You could use the OMML2MML.XSL
file (located under %ProgramFiles%\Microsoft Office\Office15
)
to transform Microsoft Office MathML (equations) included in a word document into MathML.
The code below shows how to transform the equations in a word document into MathML
using the following steps:
- Open the word document using OpenXML SDK (version 2.5).
- Create a XslCompiledTransform and load the OMML2MML.XSL file.
- Transform the word document by calling the Transform() method
on the created XslCompiledTransform instance.
- Output the result of the transform (e.g. print on console or write to file).
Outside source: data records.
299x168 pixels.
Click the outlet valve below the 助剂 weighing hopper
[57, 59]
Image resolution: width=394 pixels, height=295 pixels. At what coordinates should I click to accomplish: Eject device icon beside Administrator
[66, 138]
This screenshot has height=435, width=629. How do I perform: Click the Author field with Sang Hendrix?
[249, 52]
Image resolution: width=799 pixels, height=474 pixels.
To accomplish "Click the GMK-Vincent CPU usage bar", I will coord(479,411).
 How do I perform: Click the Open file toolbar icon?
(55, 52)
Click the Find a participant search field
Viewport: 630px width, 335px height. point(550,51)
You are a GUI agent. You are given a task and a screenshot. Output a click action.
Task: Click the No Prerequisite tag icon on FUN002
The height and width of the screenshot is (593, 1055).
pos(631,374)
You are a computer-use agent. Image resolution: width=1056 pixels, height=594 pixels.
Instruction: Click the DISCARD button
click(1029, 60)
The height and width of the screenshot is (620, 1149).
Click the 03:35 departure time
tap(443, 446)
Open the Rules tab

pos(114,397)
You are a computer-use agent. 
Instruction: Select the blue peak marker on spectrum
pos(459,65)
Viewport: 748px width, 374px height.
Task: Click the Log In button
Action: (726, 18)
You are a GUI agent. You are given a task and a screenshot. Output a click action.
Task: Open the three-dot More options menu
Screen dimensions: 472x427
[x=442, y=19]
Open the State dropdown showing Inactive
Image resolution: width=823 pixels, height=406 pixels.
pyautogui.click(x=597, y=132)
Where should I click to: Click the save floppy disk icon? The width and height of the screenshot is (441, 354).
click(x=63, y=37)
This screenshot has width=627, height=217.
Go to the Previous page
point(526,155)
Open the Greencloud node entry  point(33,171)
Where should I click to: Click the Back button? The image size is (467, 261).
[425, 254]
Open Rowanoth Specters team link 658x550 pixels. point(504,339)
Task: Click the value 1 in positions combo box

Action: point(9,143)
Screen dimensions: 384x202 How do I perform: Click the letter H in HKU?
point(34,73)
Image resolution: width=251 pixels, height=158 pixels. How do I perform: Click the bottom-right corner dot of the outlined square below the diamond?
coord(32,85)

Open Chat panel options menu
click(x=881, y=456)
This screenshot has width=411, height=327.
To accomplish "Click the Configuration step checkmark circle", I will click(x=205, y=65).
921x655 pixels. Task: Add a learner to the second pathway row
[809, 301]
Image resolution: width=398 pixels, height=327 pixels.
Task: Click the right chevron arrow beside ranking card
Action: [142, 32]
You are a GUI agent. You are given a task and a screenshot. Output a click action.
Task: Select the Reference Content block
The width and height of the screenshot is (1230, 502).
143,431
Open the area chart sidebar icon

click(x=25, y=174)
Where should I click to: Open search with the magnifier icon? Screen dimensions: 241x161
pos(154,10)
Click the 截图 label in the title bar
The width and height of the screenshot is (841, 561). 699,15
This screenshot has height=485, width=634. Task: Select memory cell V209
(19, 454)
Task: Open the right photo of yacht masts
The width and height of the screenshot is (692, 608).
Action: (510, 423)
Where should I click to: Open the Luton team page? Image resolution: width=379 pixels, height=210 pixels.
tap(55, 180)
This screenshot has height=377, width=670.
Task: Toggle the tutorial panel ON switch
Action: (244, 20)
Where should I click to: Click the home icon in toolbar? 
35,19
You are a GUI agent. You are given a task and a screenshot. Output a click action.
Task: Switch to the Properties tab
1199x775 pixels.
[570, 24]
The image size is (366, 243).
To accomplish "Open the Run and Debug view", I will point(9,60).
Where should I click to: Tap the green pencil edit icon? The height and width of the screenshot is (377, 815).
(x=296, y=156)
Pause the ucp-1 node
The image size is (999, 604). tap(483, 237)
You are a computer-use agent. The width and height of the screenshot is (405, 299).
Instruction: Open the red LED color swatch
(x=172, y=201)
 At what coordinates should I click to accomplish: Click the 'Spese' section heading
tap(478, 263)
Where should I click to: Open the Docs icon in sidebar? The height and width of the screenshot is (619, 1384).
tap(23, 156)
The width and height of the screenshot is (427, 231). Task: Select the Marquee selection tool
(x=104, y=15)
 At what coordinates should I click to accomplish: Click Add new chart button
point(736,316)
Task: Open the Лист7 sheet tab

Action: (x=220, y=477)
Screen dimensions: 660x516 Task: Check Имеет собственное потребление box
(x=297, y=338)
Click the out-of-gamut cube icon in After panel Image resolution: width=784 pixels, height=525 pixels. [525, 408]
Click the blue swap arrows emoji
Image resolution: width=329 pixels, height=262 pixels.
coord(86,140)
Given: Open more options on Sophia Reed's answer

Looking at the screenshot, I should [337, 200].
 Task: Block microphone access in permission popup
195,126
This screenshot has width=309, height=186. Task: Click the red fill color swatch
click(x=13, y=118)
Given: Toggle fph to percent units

I've tested the code below with a simple word document containing two equations, text and pictures.
using System.IO;
using System.Xml;
using System.Xml.Xsl;
using DocumentFormat.OpenXml.Packaging;
public string GetWordDocumentAsMathML(string docFilePath, string officeVersion = "14")
{
string officeML = string.Empty;
using (WordprocessingDocument doc = WordprocessingDocument.Open(docFilePath, false))
{
string wordDocXml = doc.MainDocumentPart.Document.OuterXml;
XslCompiledTransform xslTransform = new XslCompiledTransform();
// The OMML2MML.xsl file is located under
// %ProgramFiles%\Microsoft Office\Office15\
xslTransform.Load(@"c:\Program Files\Microsoft Office\Office" + officeVersion + @"\OMML2MML.XSL");
using (TextReader tr = new StringReader(wordDocXml))
{
// Load the xml of your main document part.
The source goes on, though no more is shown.